I
encourage you to watch the film "Copland Portrait" (described in my
article on Copland's cultural diplomacy activities) which you can find here. This is a USIA film and will help set you up for our presentation.
Secondly,
spend some time listening to the music of Charles Ives this weekend and
keep it in mind as you read the primary source article listed on the syllabus by Daryl Dayton, Music Advisor
of the US Information Agency during the 1970s. (Questions below)
Here is a small sampling of Ives's works.
Charles Ives playing his own Concord Sonata, 3rd movement - "The Alcotts". (1911-15; revised 1947):
One of Ives's most well-known orchestral works is The Unanswered Question (1906).
Listen out for three layers of music here: the strings represent "the
Silence of the Druids—who Know, See and Hear Nothing." The trumpet
then asks "The Perennial Question of Existence" and the woodwinds seek
"The Invisible Answer." Ultimately all that remains is the silence.
And
finally, one of his many songs. This is "The Things Our Fathers Loved,"
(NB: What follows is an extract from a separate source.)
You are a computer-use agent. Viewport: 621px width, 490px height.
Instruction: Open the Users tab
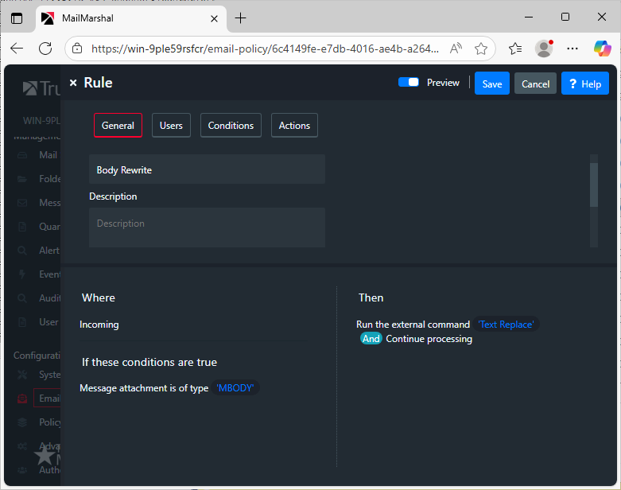pos(171,126)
(1905) which features his characteristic mixture of musical nostalgia
and harmonic complexity. Within this song are quotes from a number of
old American songs, including "The Battle Cry of Freedom," "My Old
Kentucky Home," "On the Banks of the Wabash," "Come Thou Fount of Every
Blessing," and "In the Sweet By and By."
Given this repertoire, which of the reasons that Dayton describes in his articles for promoting Charles Ives above all other American composers through the USIA strike you as most significant and worthy of discussion? How can we contextualize them within the USIA's broader goals? How do Dayton's goals differ from those of the Music Advisory Panel who advised the State Department during the 1950s?